ACTIONS TO TAKE:
**a.** According to the Astrosite text, which parts of the project did the International Centre for Neuromorphic Systems undertake? List them all.
**b.** Resume the Astrosite text right after its final sentence.

EXCERPTED TEXT:
|---|

The Astrosite

A Mobile Neuromorphic Space Domain Awareness Observatory

The Astrosite at the Avalon Air Show. Image Credit: Nic Ralph
The Astrosite team has won the 2019 Misha Mahowald Prize for Neuromorphic Engineering. Find out more from the press release available from Western Sydney University and from iniForum.

The Astrosite: What is it?

The Astrosite is our custom-designed mobile telescope observatory built specifically to track and detect objects in space using our novel neuromorphic camera technology the algorithms that we have developed for them. These observatories are built into a standard 20ft shipping container, which means that they can be easily transported anywhere, and rapidly deployed to track satellites and space junk.

Fitted with a sliding roof and a special lifting platform, the telescopes in the Astrosite can be raised above the roof of the container to see the entire sky. When not needed, or during periods of bad weather, the telescopes retract safely back into the shipping container and the roof closes. The Astrosite system can do things that normal optical telescopes cannot do because of the unique way in which neuromorphic cameras “see” the sky. For example, the neuromorphic cameras can see during the day and are also able to see whilst the telescope is moving, both of which make the Astrosite uniquely able to be moved and used around the clock.

The primary role of the Astrosites are to provide data for space situational awareness and space traffic management. The concept for the project, the design, and the commissioning were all undertaken by the International Centre for Neuromorphic Systems (ICNS), leveraging our knowledge and skills to translate our research into a real-world and demonstratable capability for Australian space research and Defence. The official Western Sydney University homepage for the Astrosite can be found here.

Why is tracking satellites and space junk important?

Our world is heavily reliant on our space infrastructure and space-based technologies for almost every facet of modern life, and the interest in the use of space is growing rapidly. The ability to reliably detect and track objects in orbit is critical for the safe and sustainable use of space in the future, and is a fundamental step required before we can start to implement policies or laws around the sustainable use of the orbits around earth.

This problem has been compounded by the recent and dramatic drop in the cost of space launches has created an immediate need for better methods for detecting and tracking objects in orbit around the earth, as the cost of collisions in space poses a significant risk to both our space infrastructure and future space missions.

|---|

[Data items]
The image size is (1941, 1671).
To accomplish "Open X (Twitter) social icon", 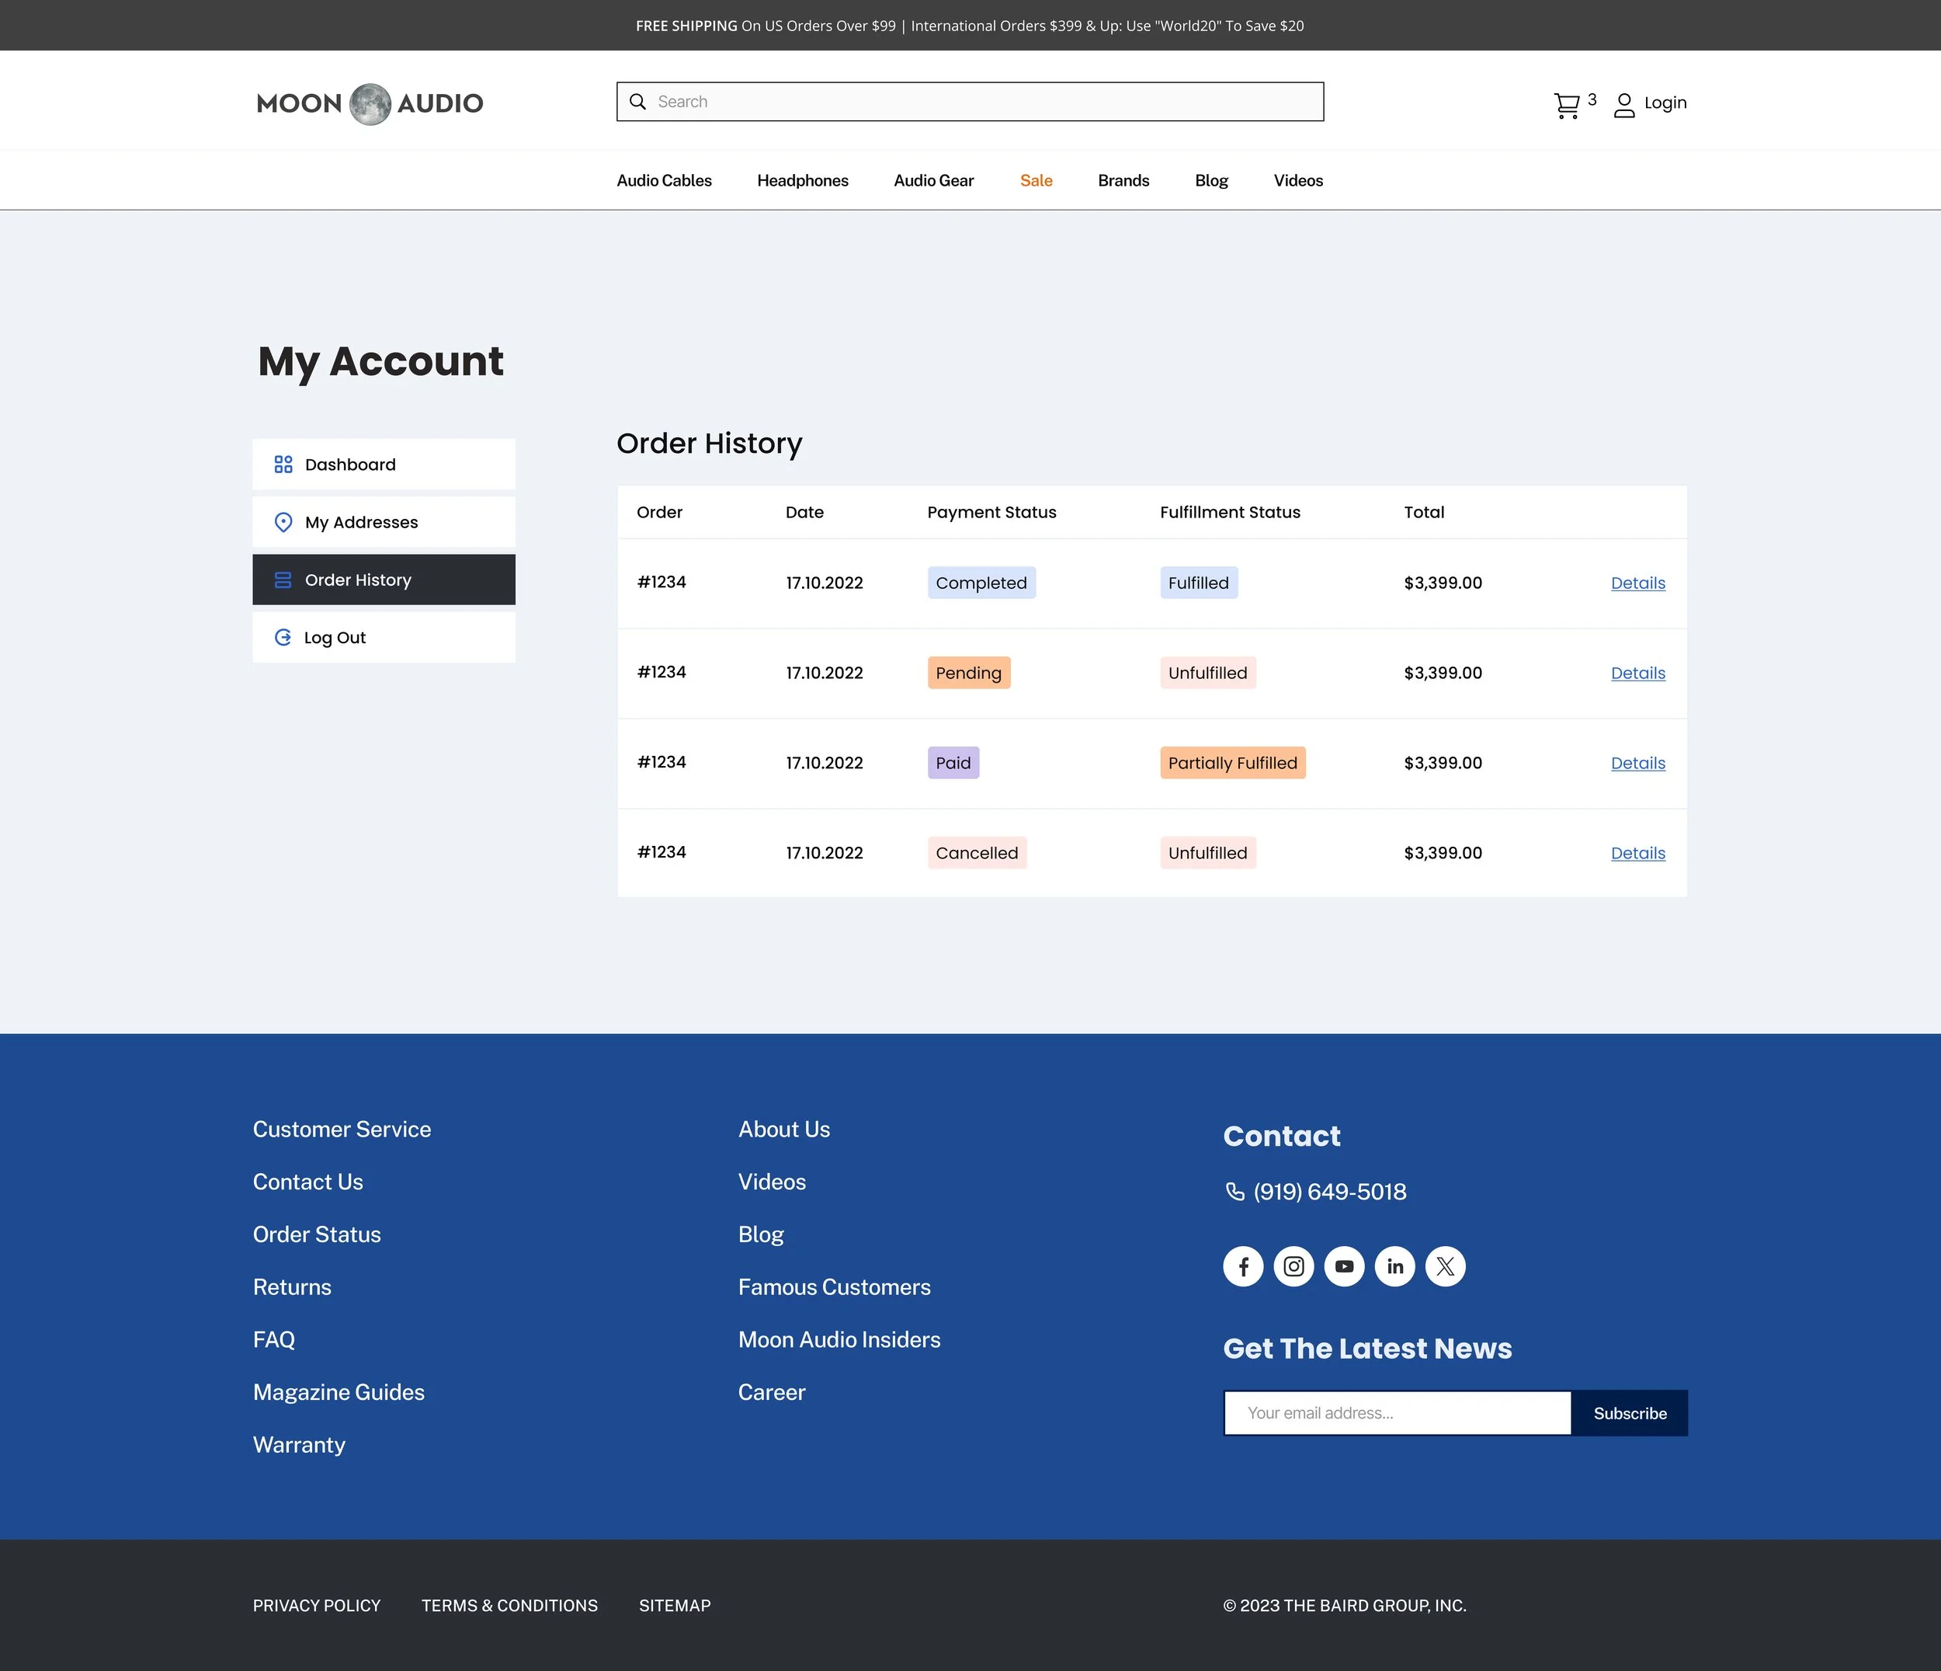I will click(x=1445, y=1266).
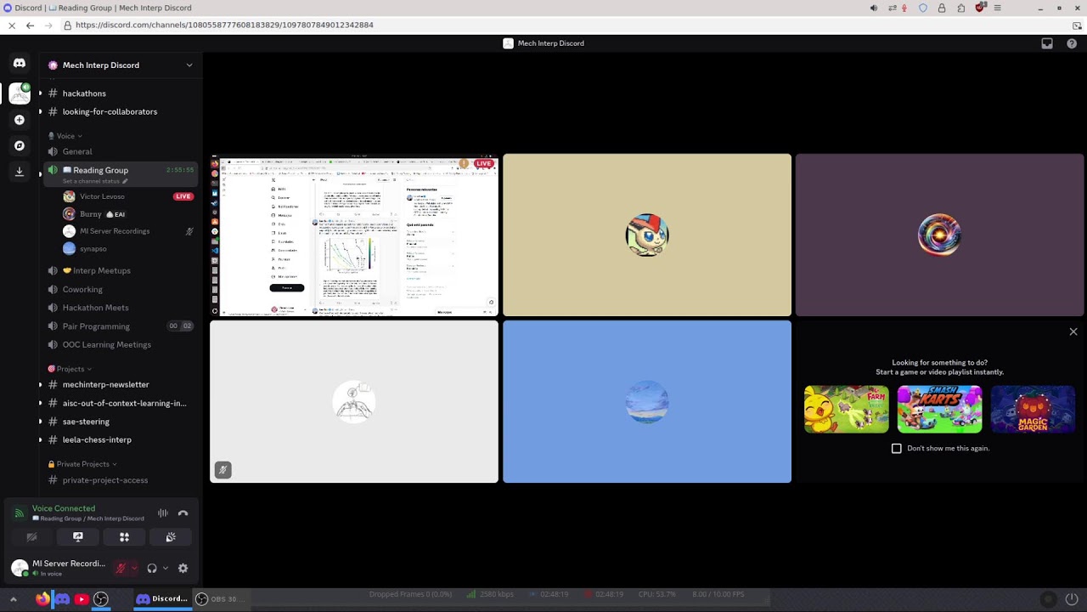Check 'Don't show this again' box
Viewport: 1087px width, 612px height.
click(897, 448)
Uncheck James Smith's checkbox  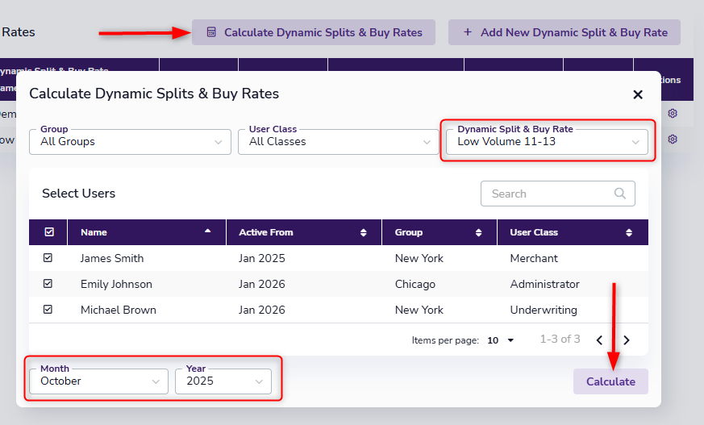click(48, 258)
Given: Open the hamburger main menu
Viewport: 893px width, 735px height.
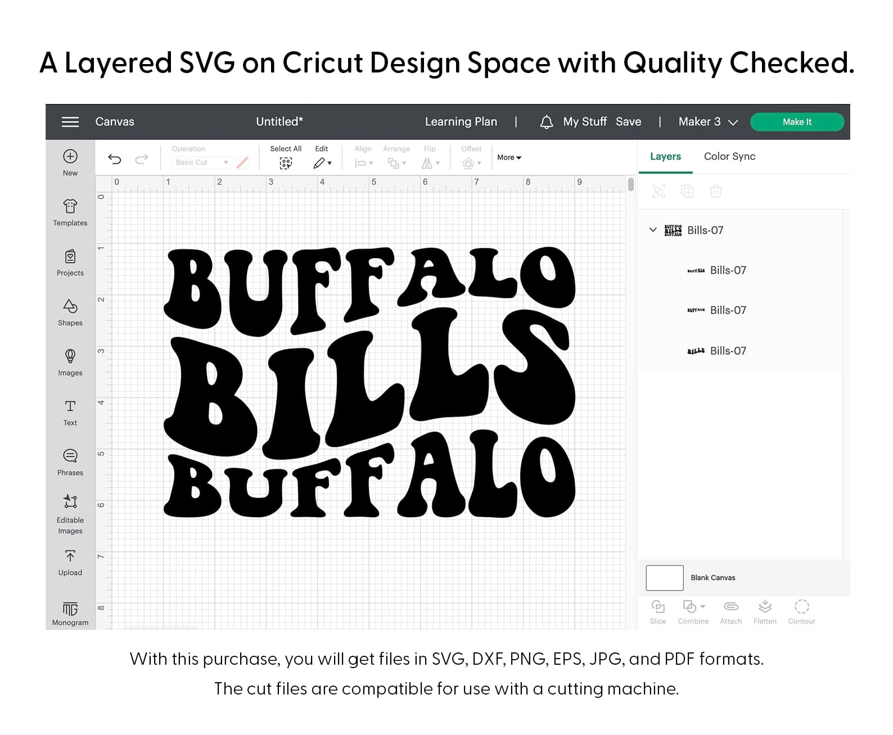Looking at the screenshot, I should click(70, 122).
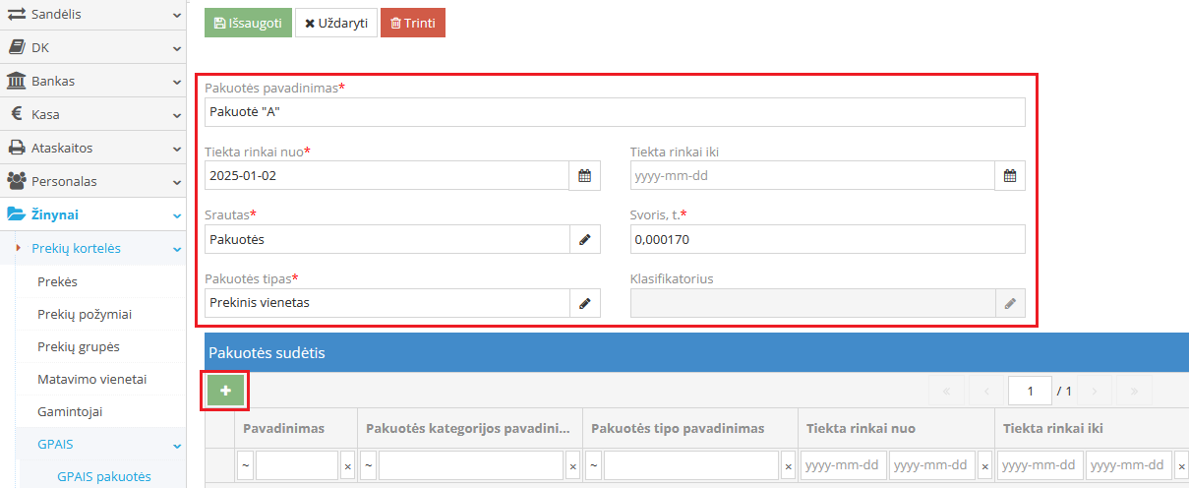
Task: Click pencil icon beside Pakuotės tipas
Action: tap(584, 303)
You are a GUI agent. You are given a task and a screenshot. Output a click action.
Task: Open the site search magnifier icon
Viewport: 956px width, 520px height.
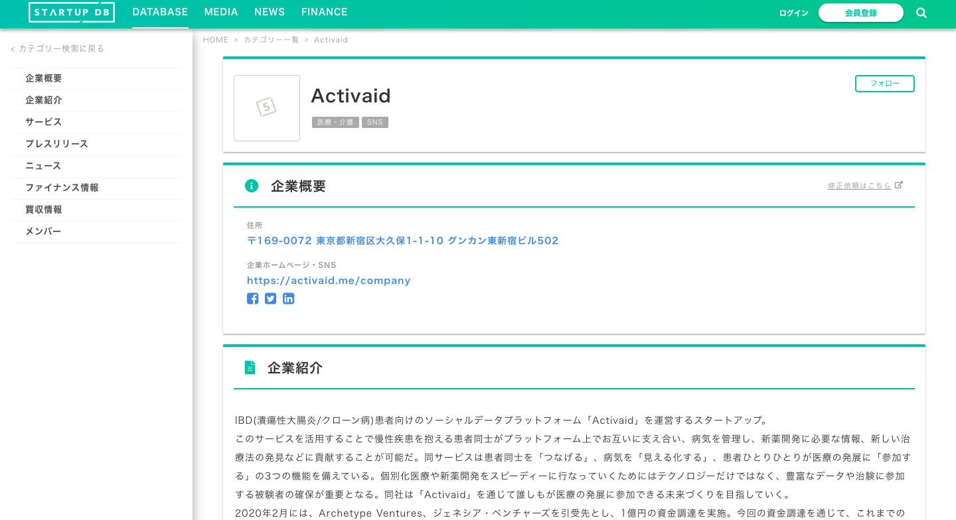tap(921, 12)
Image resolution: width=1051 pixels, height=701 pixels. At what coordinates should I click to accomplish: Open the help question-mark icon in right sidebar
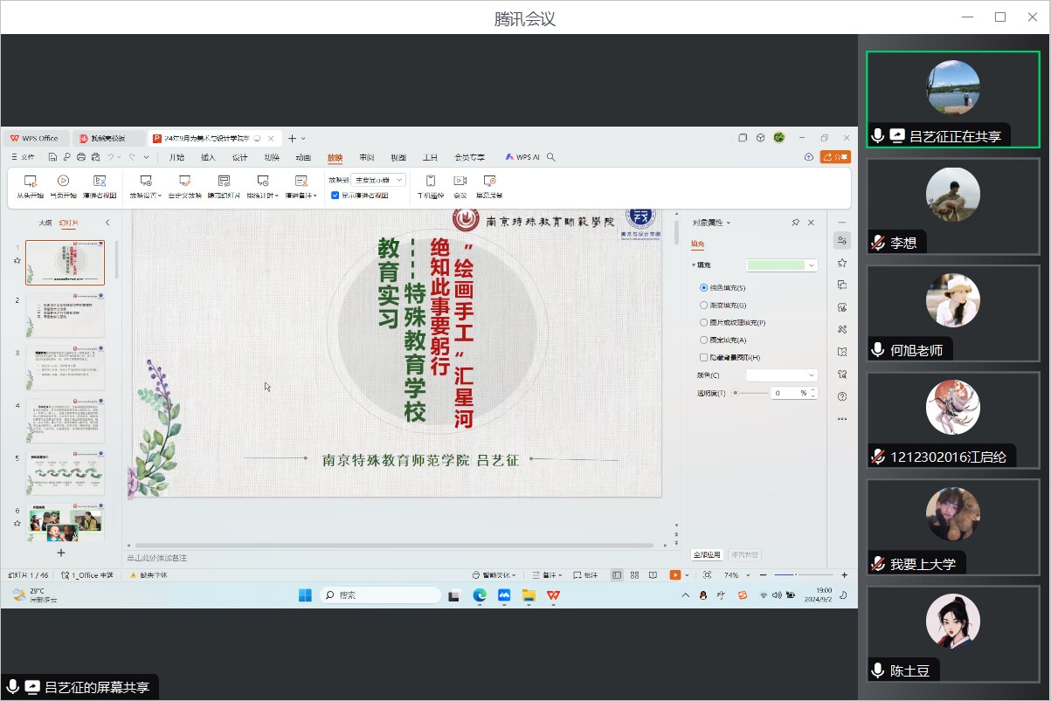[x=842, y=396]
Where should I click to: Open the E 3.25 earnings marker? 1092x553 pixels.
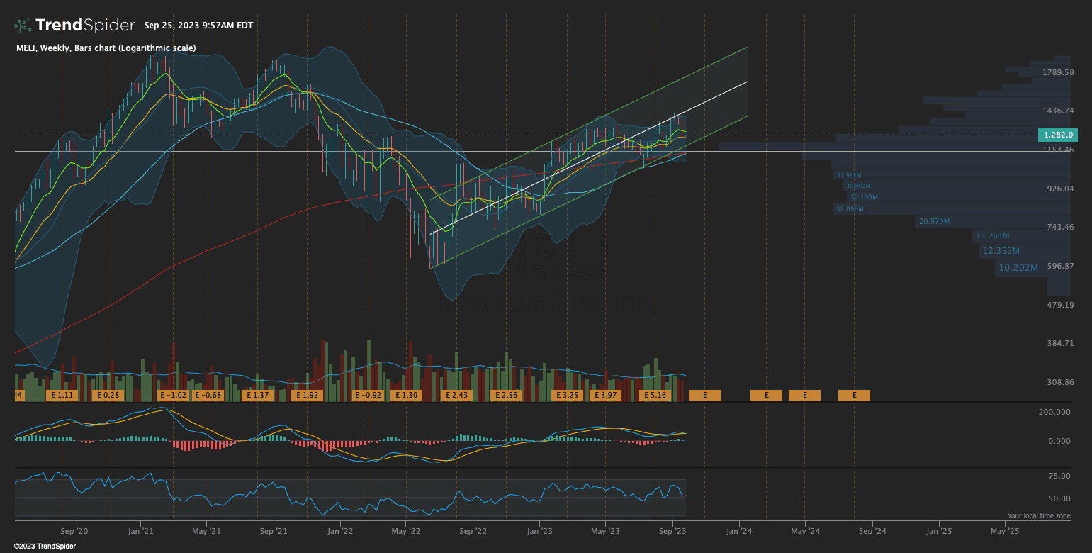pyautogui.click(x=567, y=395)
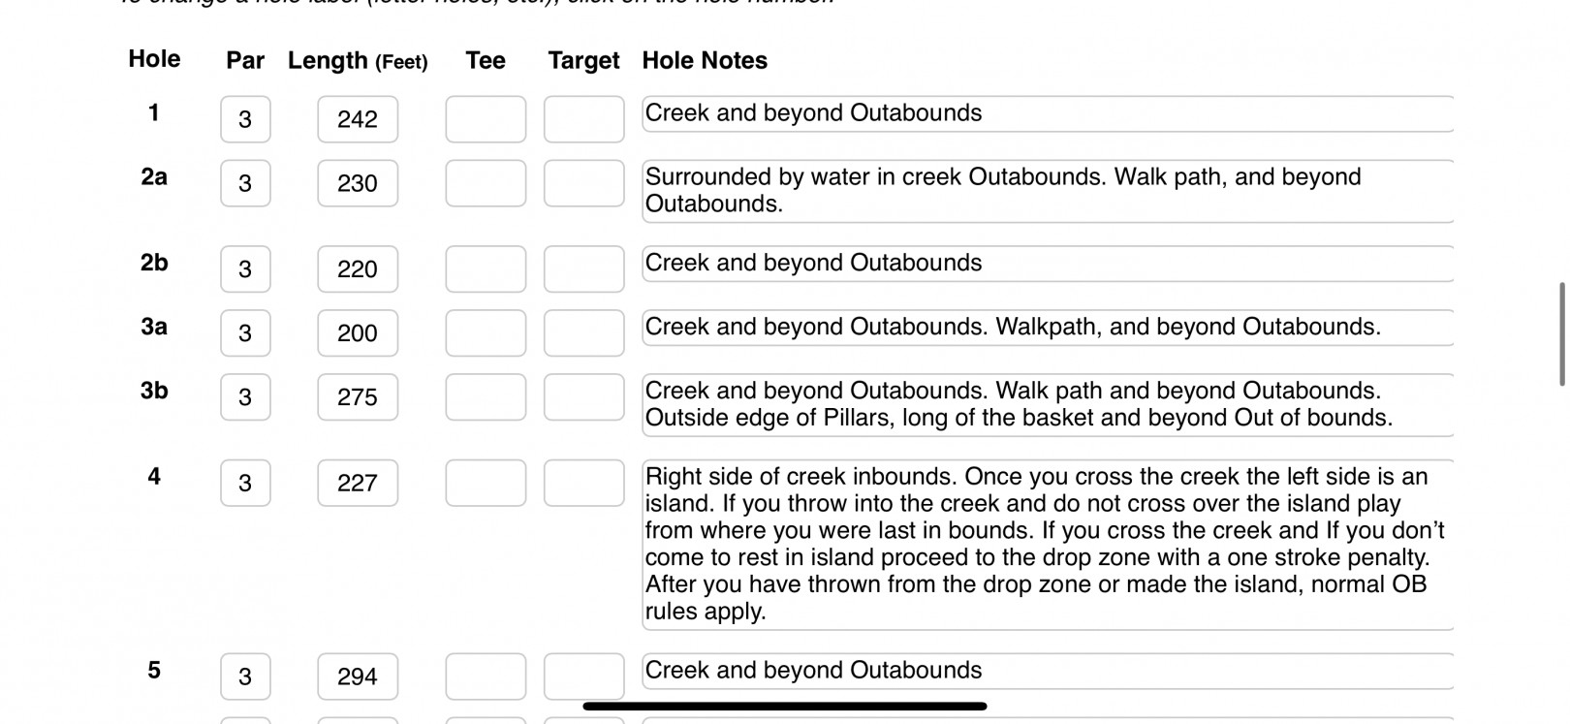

|---|

ANSWERS TO EACH TASK:
**a.** The concept for the project, the design, and the commissioning.

**b.**
Space Situational Awareness (which is now being renamed as Space Domain Awareness by the US Air Force), and Space Traffic Management (STM) — its civilian counterpart — are therefore critical tasks for regulation and enforcement of the use of space, and to prevent a future catastrophic space event, such as described by the Kessler effect. Space Situational Awareness is defined by the European Space Agency (ESA) as comprising three segments: Space Surveillance and Tracking (SST), Space Weather, and Near Earth Objects (NEO).



What does the Astrosite do differently?

Currently, the majority of SSA data originates from dedicated radar installations operated by the United States Air Force. However, radars are an expensive technology to install and operate and there is an increased focus on looking toward optical telescopes to provide a more flexible, cost-effective, and responsive means of obtaining accurate SSA data. In our previous work, we have demonstrated that event-based neuromorphic cameras offer a novel means of performing SSA tasks and provide capabilities that cannot be achieved using conventional astronomy cameras.

These benefits include the ability to operate during daylight conditions, the ability to image through a wide range of lighting conditions, and the ability to perform continuous and frame-free sky imaging. We have successfully demonstrated these abilities on terrestrial telescopes and are currently undertaking further research into high-speed adaptive optics applications, distributed networks of optical telescopes, and even a number of opportunities to place cameras into orbit to explore their performance and capabilities from a power, size, and weight constrained platform.

The Astrosite project represents the development of a real-world system based around this technology. It was designed and built as a showcase for the unique capabilities that a neuromorphic approach to sensing can offer to space situational awareness sensing. It consists of a complete telescope observatory built into a standard shipping container. The container has a sliding roof and a scissor-lift platform, allowing the telescope to rapidly be deployed. One of the major advantages offered by the Astrosite is the ability to tolerate motion, and thereby avoiding the need to stabilize the telescope, allowing the container to be rapidly moved and deployed as needed.

The Astrosite was first unveiled at the 2019 Avalon Air Show, and was then deployed to the deserts of South Australia to participate in a series of space tracking trials. The results of the trial were very successful, and have led to new event-based algorithms and neuromorphic approaches for tracking and detecting objects. We are currently exploring options to expand the Astrosite into a network by building additional units and placing them around the Australia.

Impact of the Astrosite

In addition, our work on space imaging has generated significant interest in the field of neuromorphic engineering. The Astrosite garnered significant media attention, including being featured on both Australian news outlets and the BBC World Service. As a result, we have received significant funding to develop and explore event-based space imaging, allowing us to expand and grow our research team. This interest has led directly to an increased interest in other aspects of neuromorphic engineering and computation.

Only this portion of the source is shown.